PROBLEM: Write out, with no changes, every line starting at the one that contains "Viewport: 974px width, 663px height." and ending at the last line of the data below. Leave pictures out.

Screenshot grounding data:
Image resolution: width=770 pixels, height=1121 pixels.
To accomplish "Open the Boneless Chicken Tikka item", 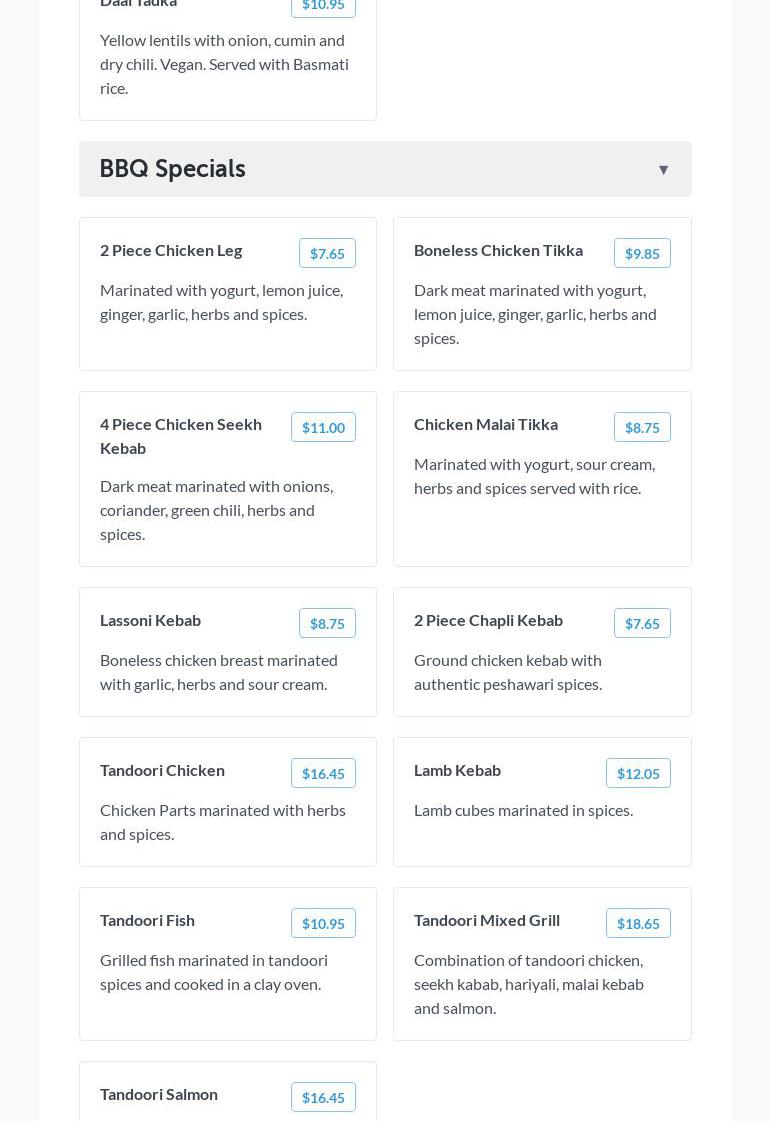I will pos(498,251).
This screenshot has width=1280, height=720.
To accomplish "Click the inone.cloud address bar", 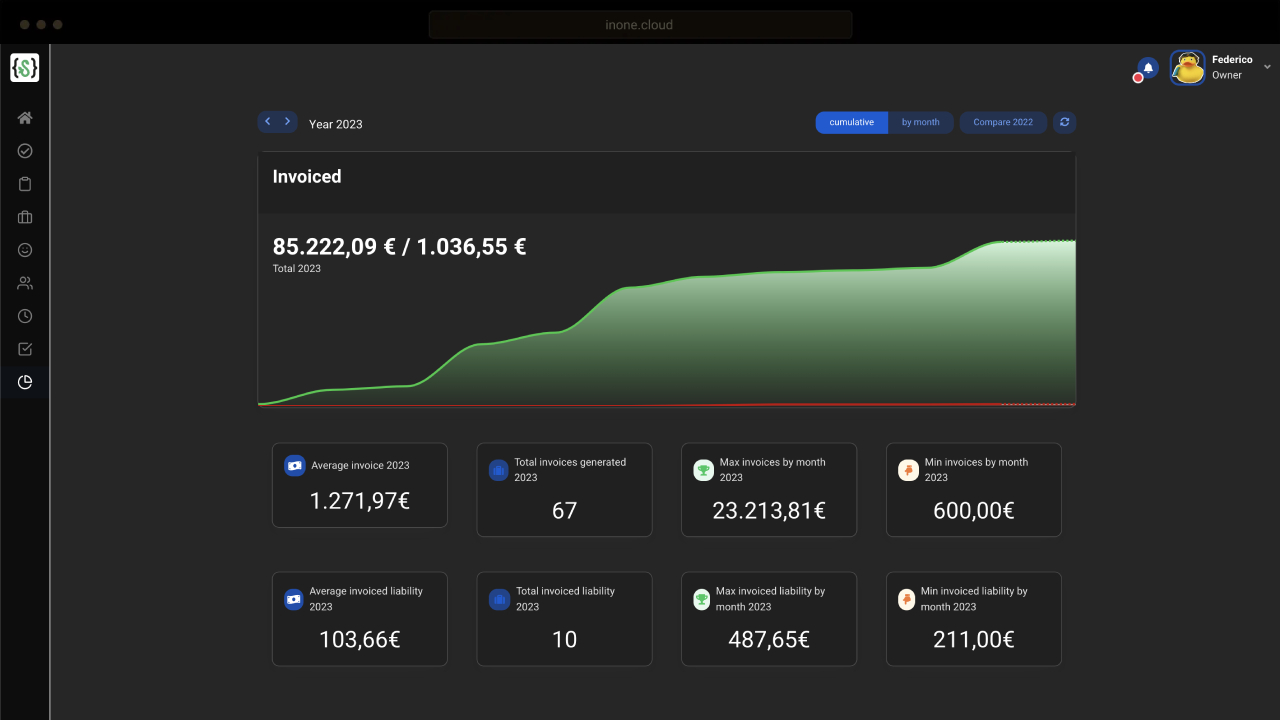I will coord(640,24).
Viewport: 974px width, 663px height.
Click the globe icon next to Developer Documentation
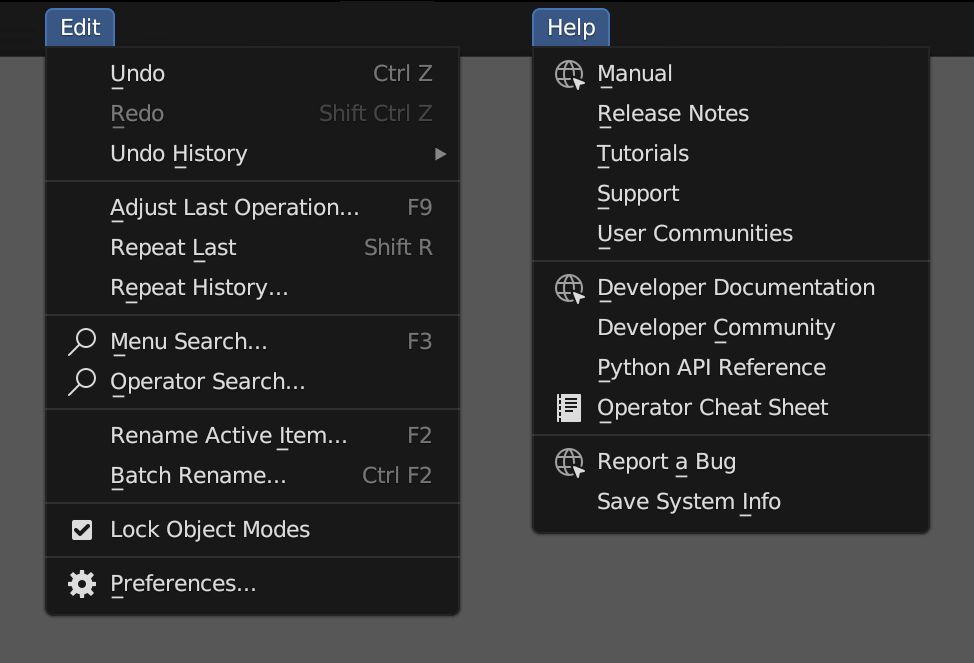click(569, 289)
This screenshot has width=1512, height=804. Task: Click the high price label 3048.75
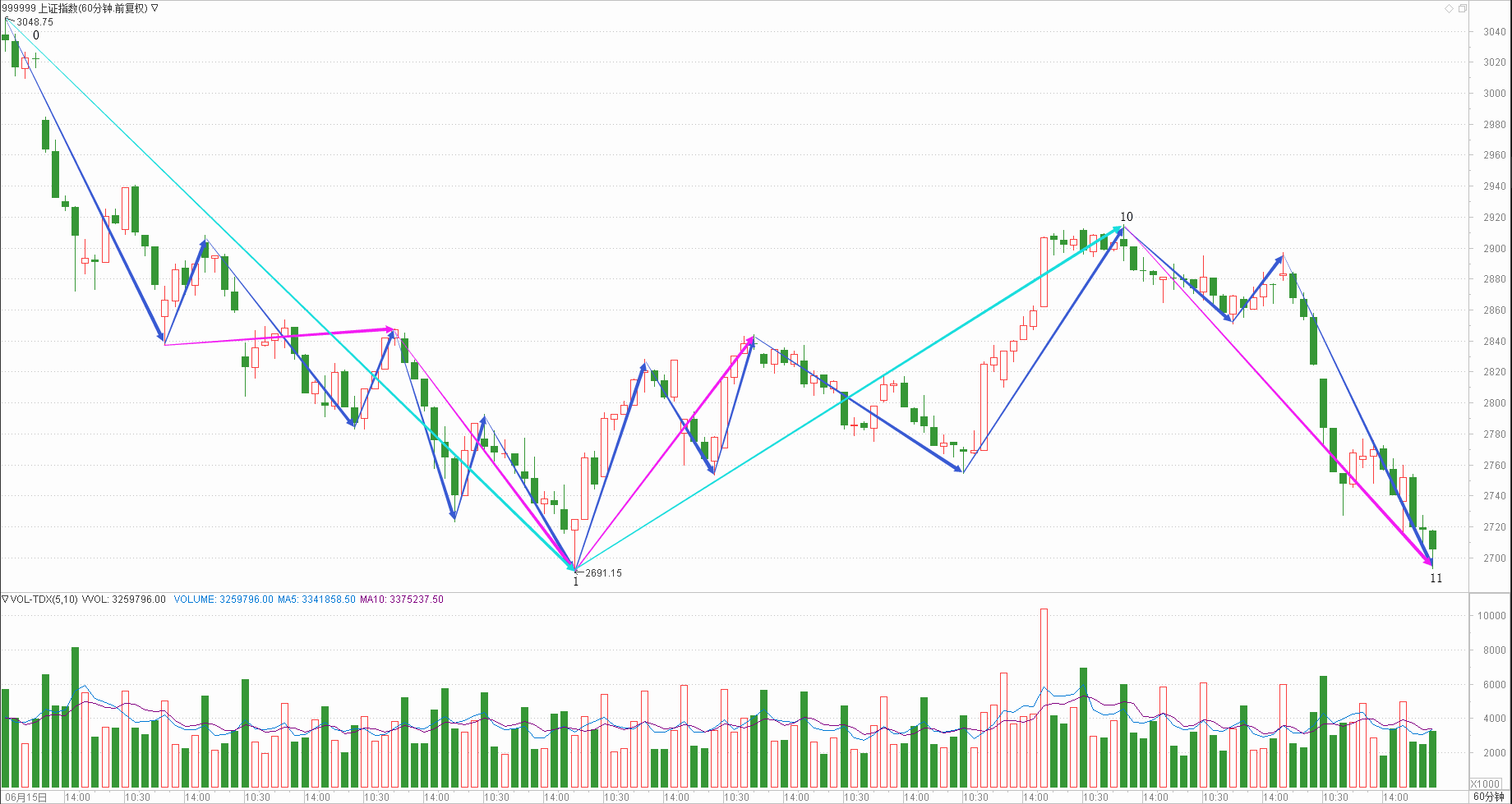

RESPONSE TO THE EXERCISE:
Viewport: 974px width, 663px height.
Click the globe icon next to Developer Documentation
click(569, 289)
This screenshot has width=1512, height=804. Task: Click the high price label 3048.75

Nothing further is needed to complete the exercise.